Joining COP23, the UN Climate Change Conference where the problems of climate changes were discussed, became focal point of the participants with some 30 sessions. While the studies in sustainability and climate change also marbling and calligraphy practicing and local tastes have made up admiration at the Turkish pavilion.
Speaking about the meeting held by CEVKO related to production and climate change, Mete Imer, Secretary General of CEVKO, said they had addressed the issues which have been set with the Paris Agreement in 2015 to achieve at the conference with participation of 197 countries. Highlighting the steps that taken in Turkey in terms of the climate change were very positive, Imer recorded; “For example, the steps taken in renewables are very crucial and pleasing. How much quickly we can shift to renewable energy it would be importance so much.”
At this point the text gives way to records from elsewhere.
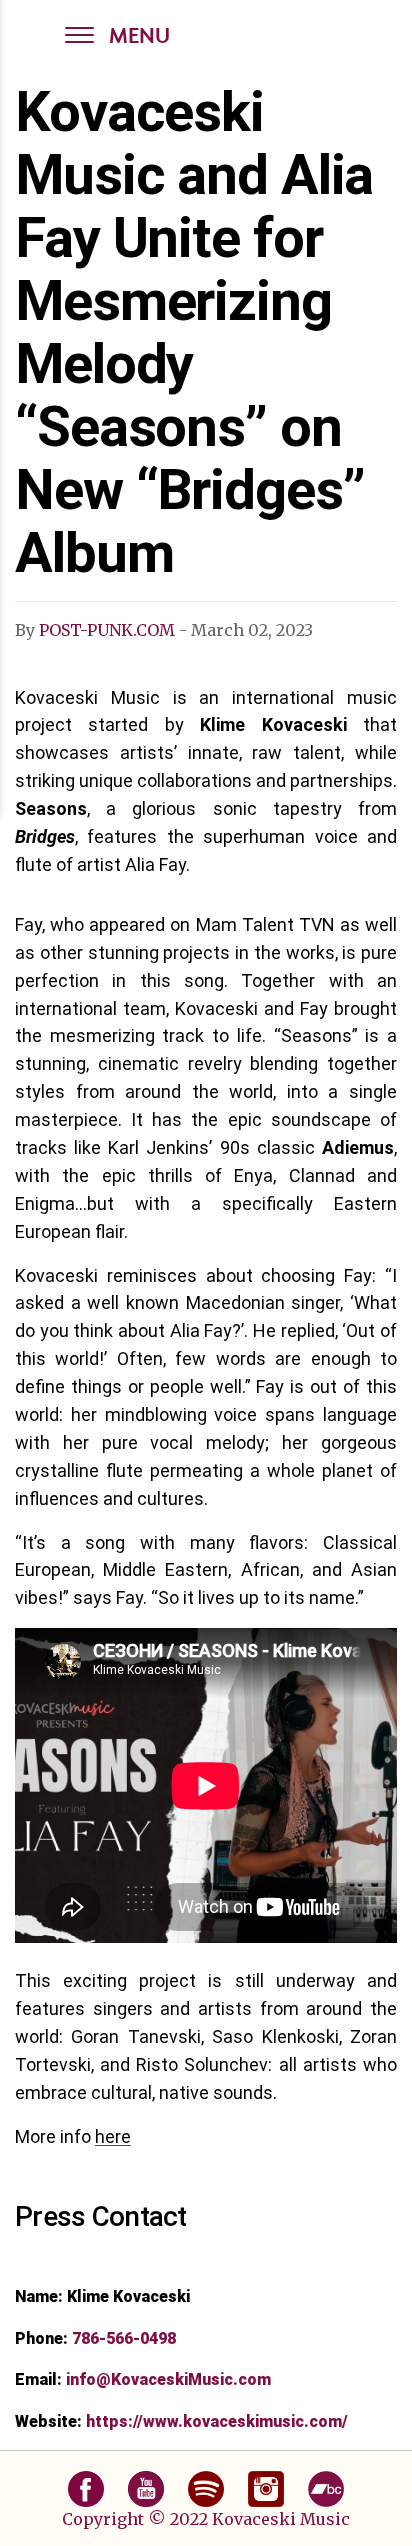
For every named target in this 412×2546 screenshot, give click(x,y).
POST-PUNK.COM (107, 630)
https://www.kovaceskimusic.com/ (217, 2421)
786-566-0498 (124, 2338)
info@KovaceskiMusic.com (168, 2379)
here (113, 2136)
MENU (139, 37)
Fugen Soykut, Deputy Chairman of CEVKO, said they would act with slogan “Share Beauty with Everybody” to bring the world in a livable condition and they would like to be exemplary to other companies with the working group of CEVKO.
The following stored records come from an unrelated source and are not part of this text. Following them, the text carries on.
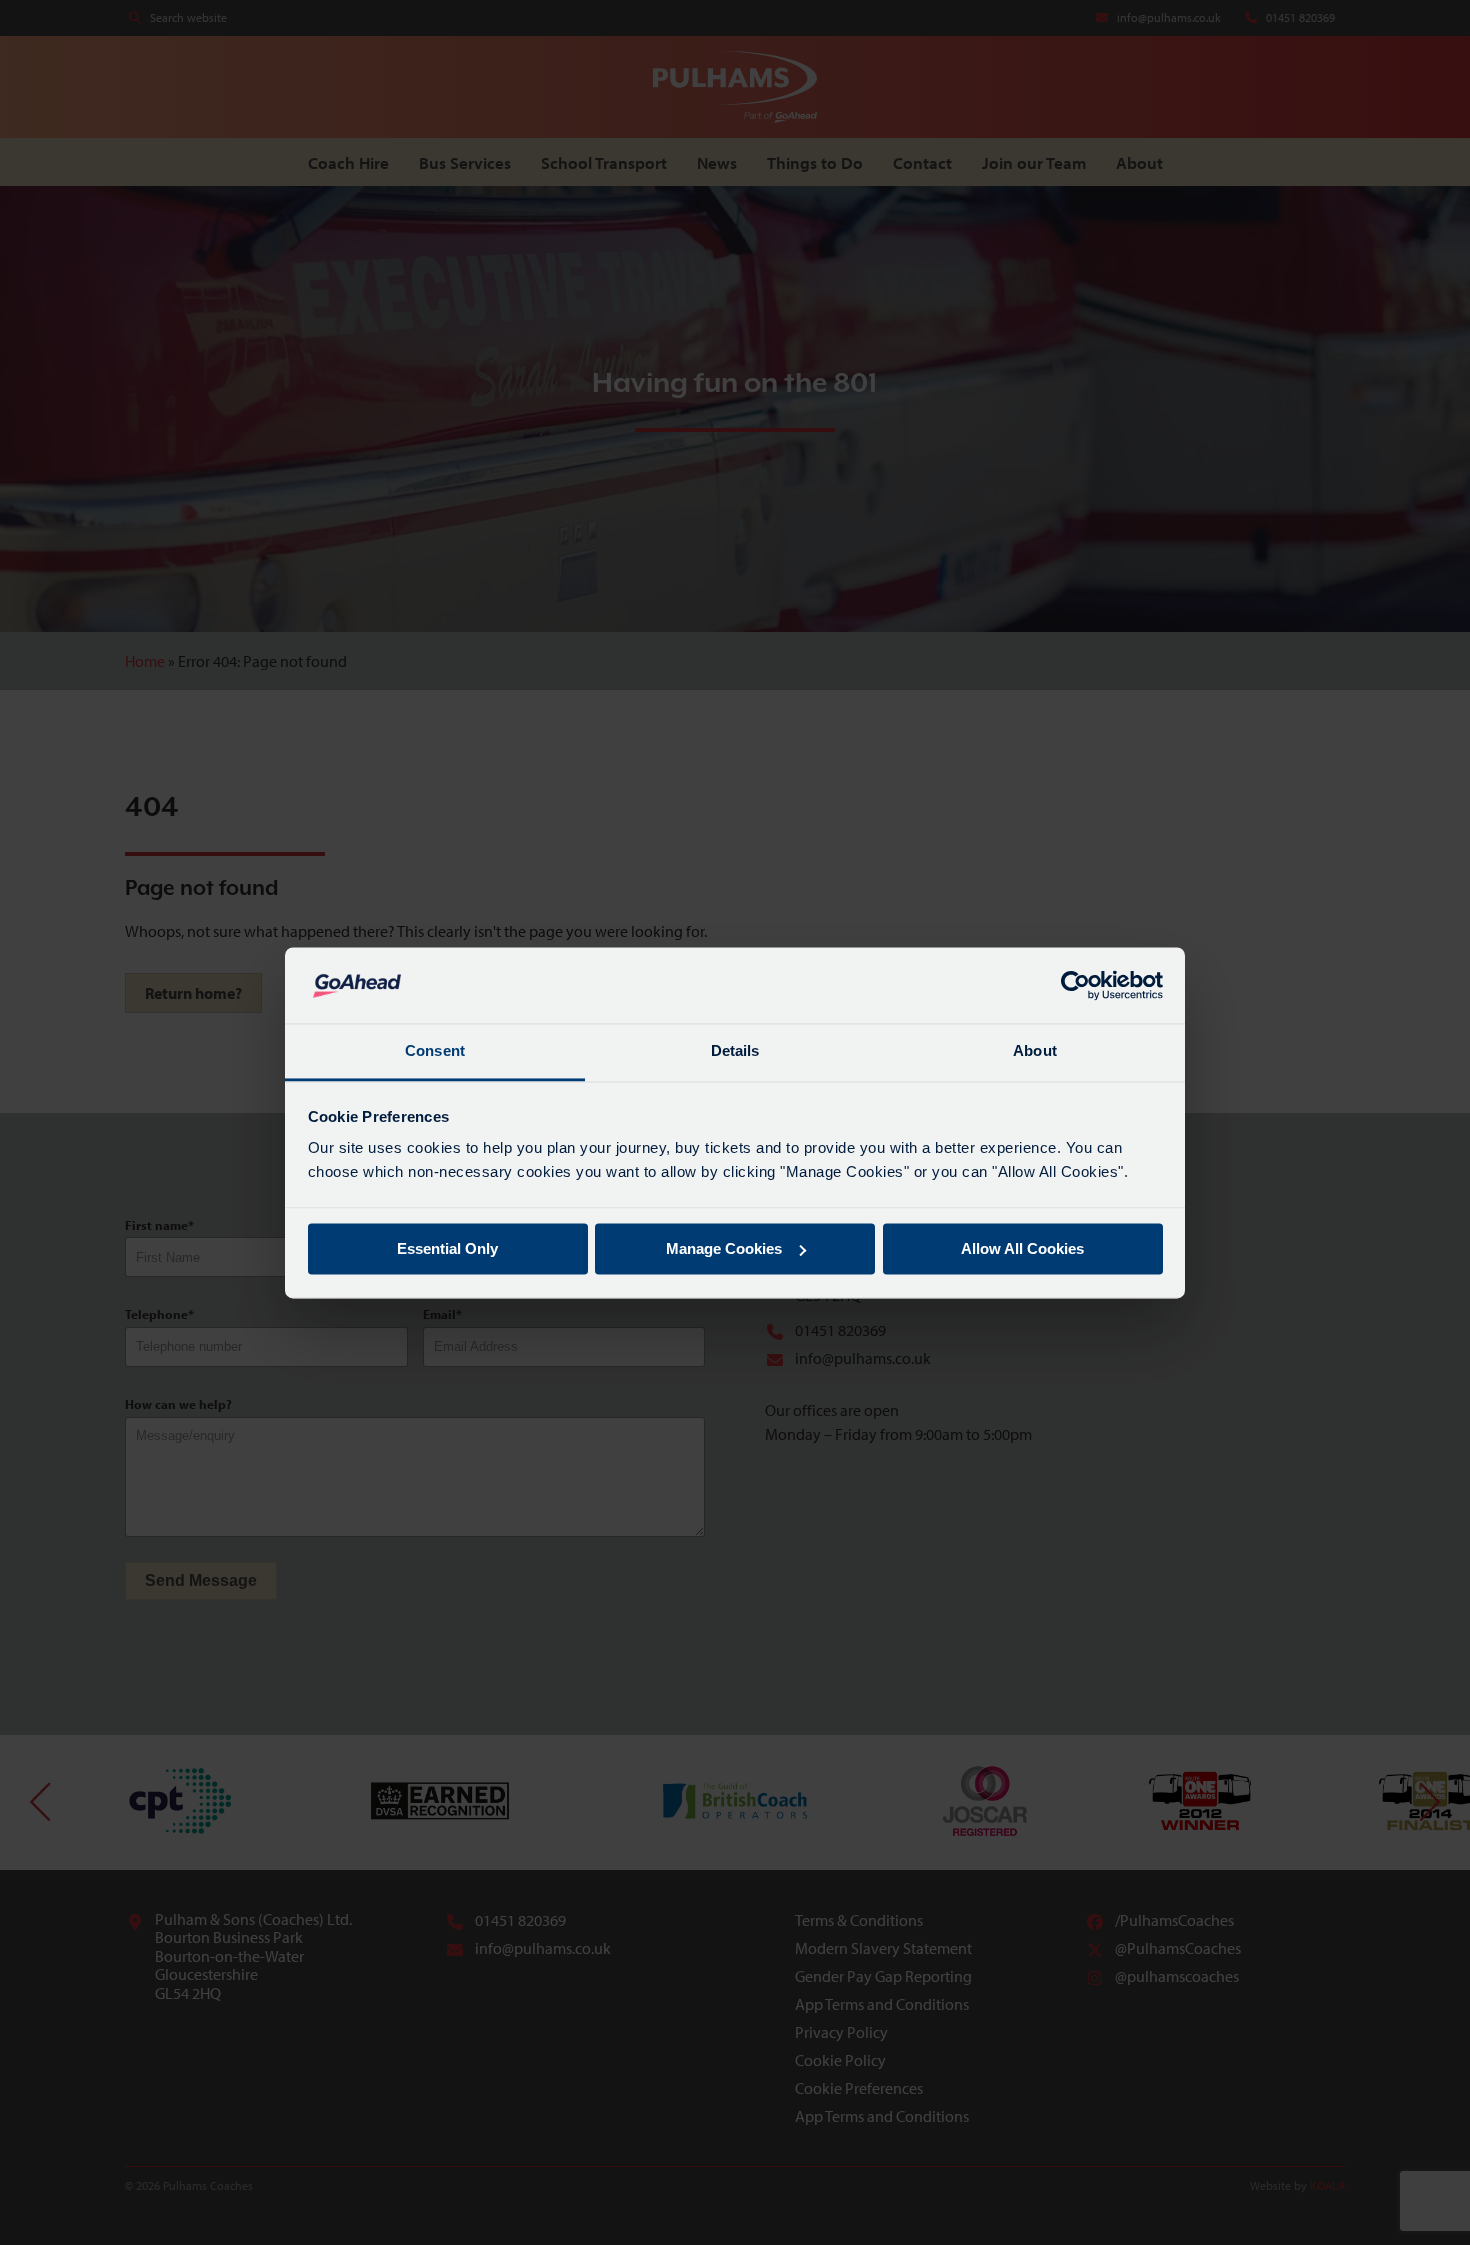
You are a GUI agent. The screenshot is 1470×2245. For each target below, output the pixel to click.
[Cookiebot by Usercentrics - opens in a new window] (1075, 985)
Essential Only (447, 1248)
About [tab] (1035, 1051)
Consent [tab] (435, 1051)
Reminding Claude Rumpler, the CEO of L’oreal, had determined to lower carbon emission 60% by 2020, Soykut stated they, as Turkey L’oreal, had accomplished that goal three years ago.
Ulku Ozeren, Environment and Sustainability Director of Istanbul Grand Airport, said; “We have saved energy accounting for energy consumption of 19 thousand homes per annum with green steps we have taken. Also water saving of 5,500 homes per annum.”
Indicating 31 people were working in environment team of the third airport, Ozeren said 7 out of those were ornithologists.